基于GC-MS代谢组学技术的狭叶柴胡解热作用研究

目的 采用GC-MS代谢组学技术研究狭叶柴胡的解热作用，并初步探讨其作用机制。方法 SD大鼠随机分为对照组，模型组，狭叶柴胡提取物高、中、低剂量（生药40、20、10 g/kg）组、阿司匹林（100 mg/kg）阳性对照组，干酵母诱导SD大鼠发热后分2次给药。造模后5～10 h每隔1 h观察大鼠的体温变化；采集造模后10 h大鼠血浆，进行GC-MS代谢组学分析，并寻找发热的潜在生物标志物。结果 阿司匹林具有很好的解热效果，在给药2 h后体温即与对照组无显著差异（P＞0.05）。不同剂量的狭叶柴胡提取物使发热大鼠的体温有不同程度的降低，解热作用与剂量相关；高剂量组起效较快，在第1次给药后1 h即与模型组有显著差异（P＜0.01）；中剂量组在第2次给药后1 h效果最好，体温与对照组相比无显著差异（P＞0.05）；低剂量组大鼠体温在各个时间点与模型组相比均无显著差异，体温曲线波动较大，表明药物在该剂量虽可干预体温的升高，但未产生明显效果。通过代谢组学技术指认了与发热相关的17个潜在生物标志物，且不同剂量狭叶柴胡提取物均能调节这些标志物的改变。结论 狭叶柴胡具有良好的解热作用且与剂量相关，其可能从酶抑制、神经递质、糖脂代谢、氨基酸及能量代谢等多层面协同发挥作用，具有多靶点性。

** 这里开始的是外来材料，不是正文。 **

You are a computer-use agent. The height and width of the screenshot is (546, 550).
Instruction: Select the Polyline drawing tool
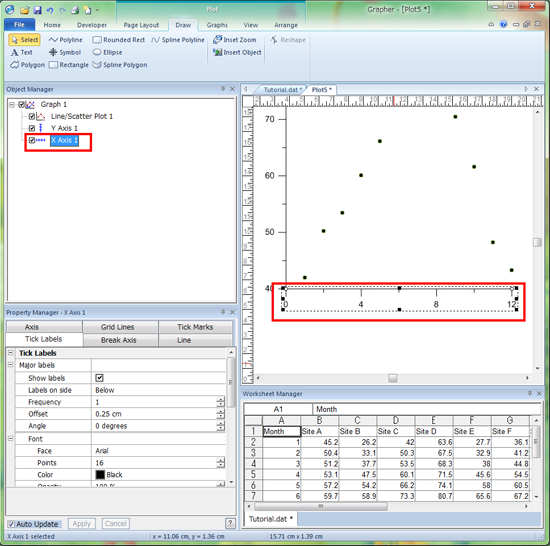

Antipyretic effect of Bupleurum scorzonerifolium based on GC-MS metabonomics

Objective To evaluate the antipyretic effect of Bupleurum scorzonerifolium based on GC-MS metabolomics and explore its mechanism. Methods Rats were randomly divided into control, model, high-, mid-, low-dose B. scorzonerifolium extract (40, 20, and 10 g/kg), and Aspirin (100 mg/kg) positive control groups. The fever rats induced by yeast were administered twice. The body temperature changes of rats were observed at the 5th, 6th, 7th, 8th, 9th, and 10th hours after modeling; Meanwhile, plasma samples were collected at the 10th hour and subjected to GC-MS analysis to find potential biomarkers of fever. Results Aspirin showed antipyretic effect well. The temperature showed no significant difference compared with the control group 2 h after administration (P > 0.05). Different doses of extract from B. scorzonerifolium showed the antipyretic effect at varying degrees, which presented the obvious dose-dependent antipyretic effect. The high-dose group had a faster onset, and there was a significant difference (P < 0.01) 1 h after the first administration compared with the model group. The mid-dose group achieved the best antipyretic effect 1 h after the second administration, and there was no significant difference compared with the normal group (P > 0.05). Compared with the model group, low-dose group showed no significant differences at each time point. The body temperature showed a large fluctuation, indicating the drugs could interfere with the increase of body temperature but did not reach a significant antipyretic effect. Seventeen potential biomarkers were identified from the loading plot based on the metabolomics and the different doses of B. scorzonerifolium extract could regulate the biomarkers. Conclusion B. scorzonerifolium has the significant antipyretic effect in a dose-dependent manner and the antipyretic role may be related to the synergism of enzyme inhibition, neurotransmitter, glucose and lipid metabolism, amino acid metabolism, energy metabolism with the multi-targets.